* Material
>>

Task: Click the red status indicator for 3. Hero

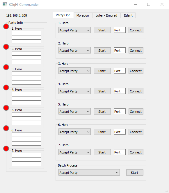Action: coord(6,67)
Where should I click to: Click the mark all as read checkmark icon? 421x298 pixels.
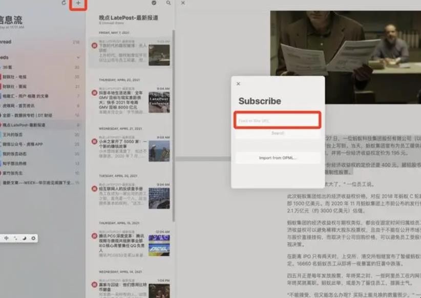click(x=154, y=3)

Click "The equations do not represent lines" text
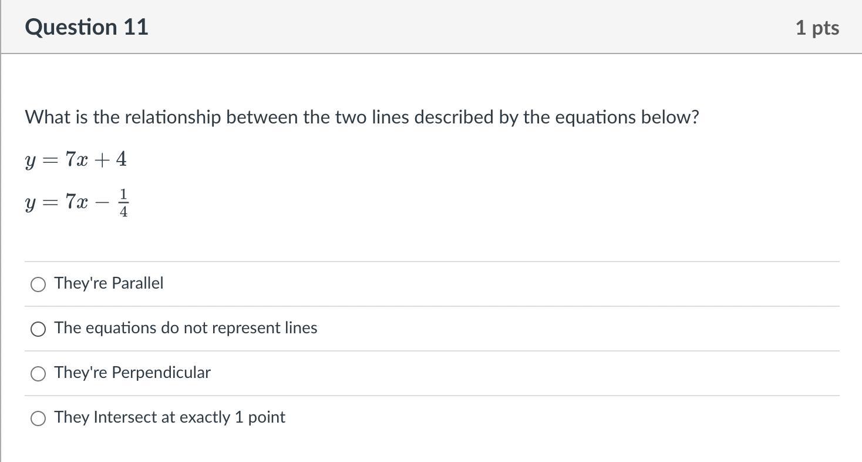[x=186, y=328]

<<

* What you should do
Please write out every row again, requests included, scaling each coordinate in the answers by 0.65 and rounding to whole numbers, with halves going up. Leave the pictures out of your answer.

* Written answer
Task: Click the red status indicator for 3. Hero

Action: coord(4,44)
Where should I click to: Click the mark all as read checkmark icon? 421x298 pixels.
click(x=100, y=2)

Click "The equations do not represent lines" text
[x=121, y=213]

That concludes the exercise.